As has been noted in this thread, human population growth even under current circumstance, without any need for options 3 or 4, is on track to level off in this century and then decline.
Which completely evades the question. The question was not asking what we needed to do to level off the population and then begin a slight decline. The question dealt with what we needed to do if we needed to reduce to 1 billion people in 150 years.

Yes, of course, many of the things I suggested are being done to some extant now. But we are not, for instance, telling people that there is an urgent need to reduce population. We are not implementing tax policies (such as repeal of the tax deduction for children born after 2025). We are not active creating social security networks in underdeveloped countries so they do not need to rely on a large family as a retirement.

So no, I do not think we are doing all that we can morally and practically do to voluntarily reduce the number of births.
 
we are not, for instance, telling people that there is an urgent need to reduce population
That's because THERE'S NO EVIDENCE THAT THERE IS AN URGENT NEED TO REDUCE POPULATION.

That you can imagine a graph with some arbitrarily drawn lines on it does NOT constitute evidence of anything.
 
As has been noted in this thread, human population growth even under current circumstance, without any need for options 3 or 4, is on track to level off in this century and then decline.
Which completely evades the question. The question was not asking what we needed to do to level off the population and then begin a slight decline. The question dealt with what we needed to do if we needed to reduce to 1 billion people in 150 years.

It’s not evading the question. I pointed out the problem inherent in the question — the big word IF.

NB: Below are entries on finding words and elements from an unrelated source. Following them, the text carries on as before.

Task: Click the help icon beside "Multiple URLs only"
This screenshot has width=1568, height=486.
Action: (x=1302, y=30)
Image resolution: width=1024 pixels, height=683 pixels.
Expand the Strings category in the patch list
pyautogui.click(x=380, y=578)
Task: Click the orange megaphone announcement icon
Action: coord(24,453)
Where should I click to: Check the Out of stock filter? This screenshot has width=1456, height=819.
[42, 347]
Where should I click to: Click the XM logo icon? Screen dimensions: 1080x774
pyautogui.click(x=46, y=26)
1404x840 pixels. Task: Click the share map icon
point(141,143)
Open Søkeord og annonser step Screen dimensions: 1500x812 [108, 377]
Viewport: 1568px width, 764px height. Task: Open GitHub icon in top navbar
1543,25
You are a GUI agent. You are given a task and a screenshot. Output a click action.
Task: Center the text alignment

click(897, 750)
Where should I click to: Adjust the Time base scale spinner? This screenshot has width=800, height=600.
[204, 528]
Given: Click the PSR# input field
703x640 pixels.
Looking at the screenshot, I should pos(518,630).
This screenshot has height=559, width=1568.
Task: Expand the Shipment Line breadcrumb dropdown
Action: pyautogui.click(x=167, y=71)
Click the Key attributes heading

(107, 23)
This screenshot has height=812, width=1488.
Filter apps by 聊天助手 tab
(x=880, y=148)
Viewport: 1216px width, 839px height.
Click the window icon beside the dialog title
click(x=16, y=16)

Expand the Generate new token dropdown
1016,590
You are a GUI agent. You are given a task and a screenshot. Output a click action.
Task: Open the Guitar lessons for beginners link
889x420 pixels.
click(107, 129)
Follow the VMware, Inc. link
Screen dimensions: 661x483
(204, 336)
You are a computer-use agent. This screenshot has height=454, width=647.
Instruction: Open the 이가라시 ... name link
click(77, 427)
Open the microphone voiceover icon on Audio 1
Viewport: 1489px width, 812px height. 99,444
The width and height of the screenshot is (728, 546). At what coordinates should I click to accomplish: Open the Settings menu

Given the fact that population growth is in fact leveling off and poised for decline, your hypothetical question is moot.

It seems to me better questions involve things I pointed out — Japan‘s rapid population decline, for instance, and the social impact of that, and Europe’s decline, and their problems associated with the influx of immigrants from Africa and the Middle East that they actually need, but which so many are actively resisting. The biggest problem I think we face — climate change — is going to disproportionately affect poorer, southern tier countries, driving waves of climate refugees north over time.
 
I don't know who said this:
There are no genes for desired family size;

Perhaps it is that elusive 'gay gene'.
OTOH, there would be a genetic component to the number of embryos per litter.
Fertility itself can be influenced by environment.